■ PASSAGEM CITADA:
....

O sistema saniya-poços, instalado em grande número, quase exclusivamente na Ibéria ocupada pelos árabes (Glick, 1996), é o meio mais comummente usado para a irrigação dos jardins andaluzes e permitiu a numerosas famílias de camponeses passar de uma agricultura de sequeiro, de subsistência, para uma agricultura de mercado muito mais eficaz devido à benéfica irrigação proveniente deste simples e prático aparelho.
As zonas da Ciudad Real e do levante espanhol estão bastantes providas, mas em outras regiões, como o l'al-Gharb al-Ândalus (Portugal árabe), também fazia parte do equipamento de jardins.
Outro aparelho de elevação: a nora (nâ'ûra),constituída por uma grande roda hidráulica com alcatruzes, acionada pela corrente de um rio ou, mais raramente, de um canal, graças às pás distribuídas pela sua circunferência, que a água empurra perpendicularmente.
Tal como a saniya, a noraandaluza é uma importação do Médio Oriente, pois encontramos aí modelos antigos movidos pelas águas do Eufrates e do Orontes. E tal como no oriente, estas noras de corrente[5] frequentemente instaladas à beira de um rio importante, como o Ebro, o Guadalquivir ou o Tejo, serviam, essencialmente, para abastecer as cidades ou para irrigar os pomares, os jardins e as hortas periurbanas, a acreditar no geógrafo al-Himyarî (séc. XVI). E, segundo Glick (2003), as noras fluviais existiam em grande número no Portugal islâmico, por exemplo, junto ao Tejo, na região de Santarém.
No al-Ândalus, para fazer subir a água de uma lagoa ou de um rio, era utilizado um instrumento elevatório, basculante, com pouca eficácia, chamado picota[6] (shadouf), que já figurava nos baixos-relevos do antigo Egito e que ainda é muito usado pelos camponeses (fellahin) do Egito contemporâneo. Muito provavelmente conhecido no Mediterrâneo ocidental na época romana, este tipo de monta-cargas com contrapeso foi utilizado no sul da Península Ibérica, como o provam os vestígios arqueológicos.

....

■ DADOS FORNECIDOS:

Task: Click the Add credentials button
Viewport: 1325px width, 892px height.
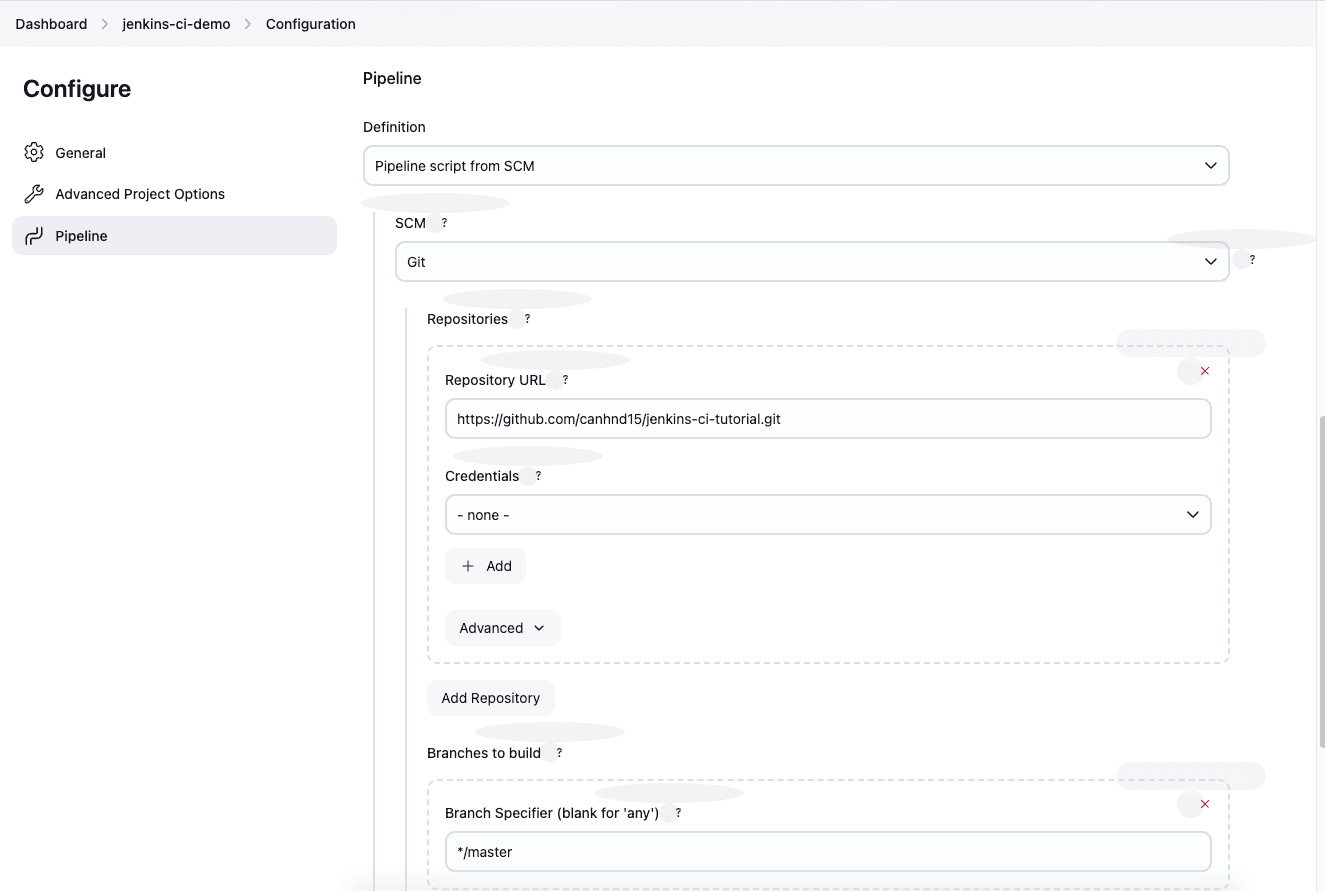Action: 485,566
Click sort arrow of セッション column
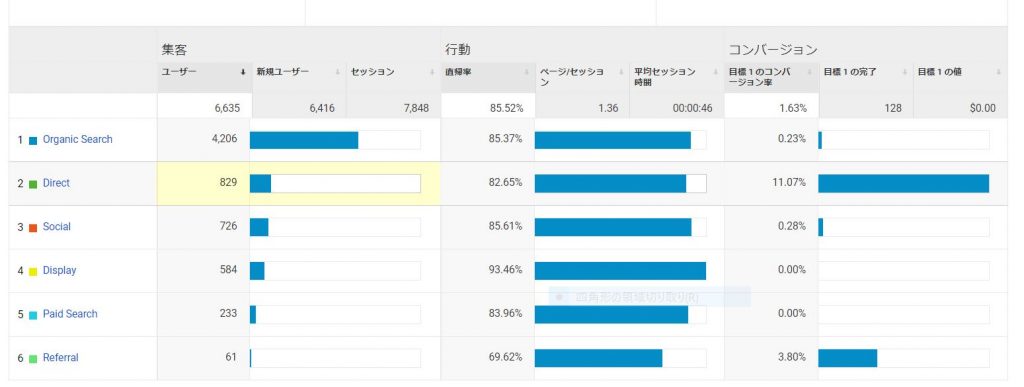This screenshot has width=1024, height=387. [x=432, y=72]
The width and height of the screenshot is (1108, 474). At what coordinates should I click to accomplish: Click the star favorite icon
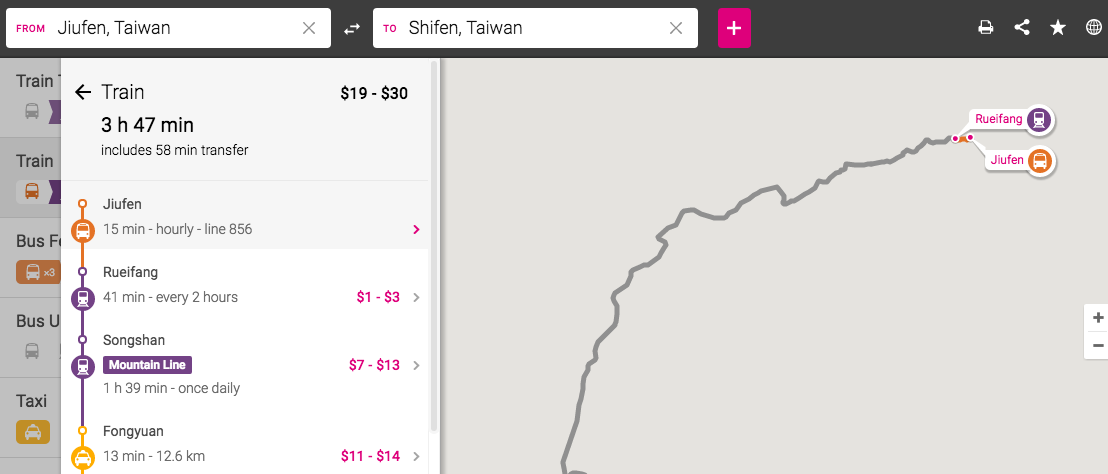coord(1057,28)
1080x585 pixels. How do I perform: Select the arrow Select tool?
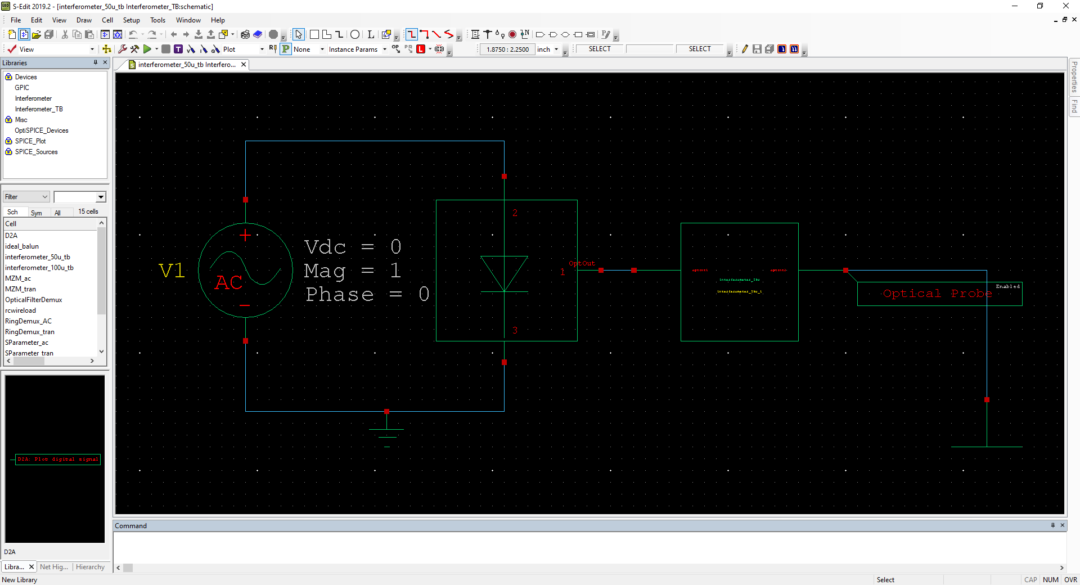tap(298, 34)
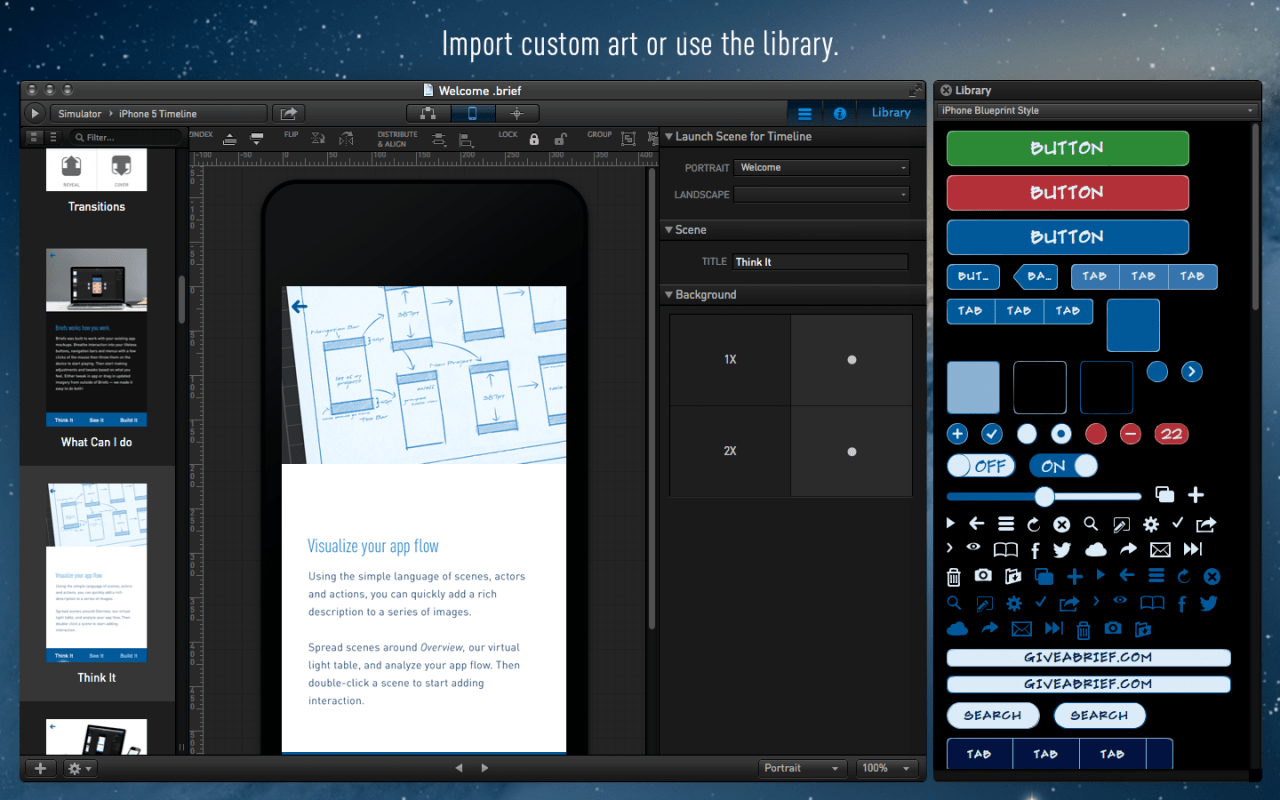Select the white cloud icon in library
Image resolution: width=1280 pixels, height=800 pixels.
[1095, 550]
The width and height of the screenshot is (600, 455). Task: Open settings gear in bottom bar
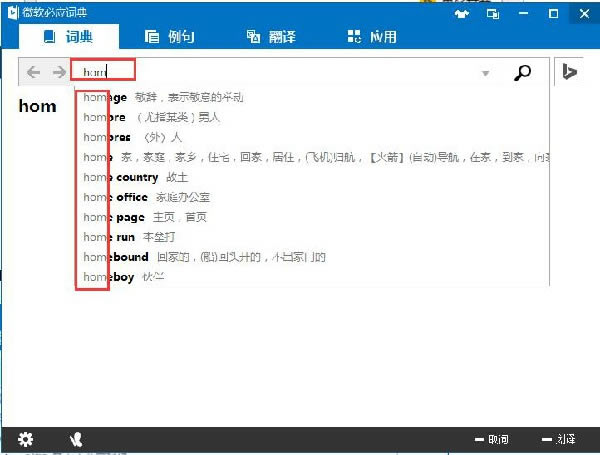click(25, 439)
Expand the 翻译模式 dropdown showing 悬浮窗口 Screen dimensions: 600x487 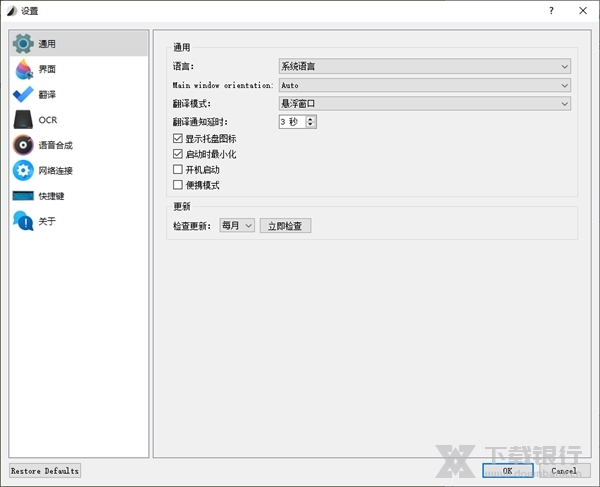coord(424,103)
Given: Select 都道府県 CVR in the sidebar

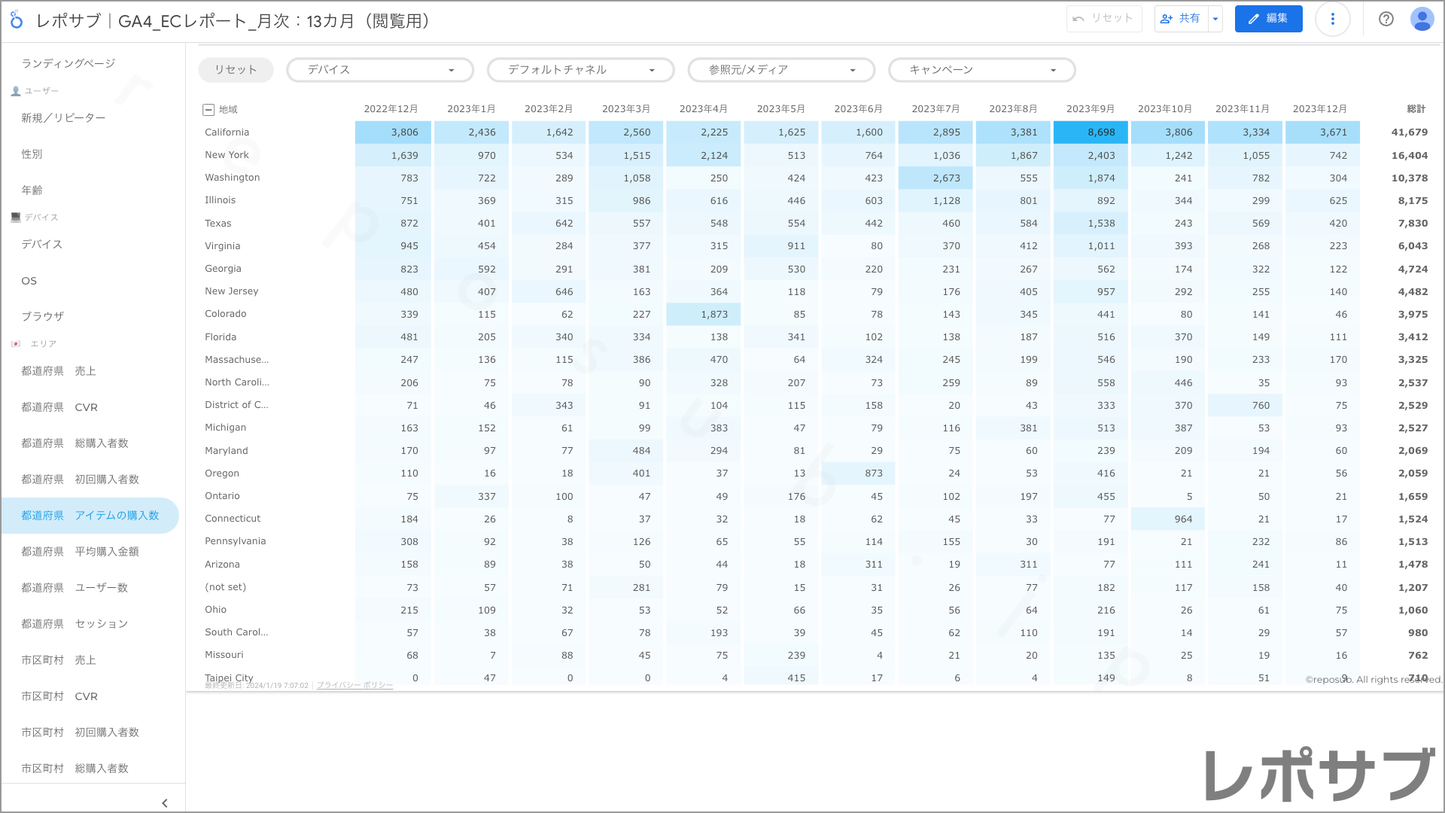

....

■ TAREFA 1: Pode reescrever em forma de lista, sem perder os factos principais, o parágrafo da passagem citada que começa por "No al-Ândalus, para fazer subir a água"?
■ TAREFA 2:
Responda, com base na passagem citada:
(a) Para que tipo de agricultura o sistema saniya-poços permitiu a numerosas famílias de camponeses passar?
(b) De onde foi importada a nora andaluza?
(c) Segundo Glick (2003), em que região junto ao Tejo existiam noras fluviais em grande número?
■ TAREFA 3: Como se traduz para inglês esta frase da passagem citada: "E, segundo Glick (2003), as noras fluviais existiam em grande número no Portugal islâmico, por exemplo, junto ao Tejo, na região de Santarém."?

■ RESULTADO 1:
- A picota (shadouf) era um instrumento elevatório basculante e pouco eficaz. No al-Ândalus servia para fazer subir a água de uma lagoa ou de um rio.
- Já figurava nos baixos-relevos do antigo Egito.
- Ainda é muito usada pelos camponeses (fellahin) do Egito contemporâneo.
- Muito provavelmente era conhecida no Mediterrâneo ocidental na época romana.
- Este monta-cargas com contrapeso foi utilizado no sul da Península Ibérica, como provam os vestígios arqueológicos.

■ RESULTADO 2:
(a) Para uma agricultura de mercado, muito mais eficaz.
(b) Do Médio Oriente.
(c) Na região de Santarém.

■ RESULTADO 3: And, according to Glick (2003), river norias existed in large numbers in Islamic Portugal, for example, along the Tagus, in the Santarém region.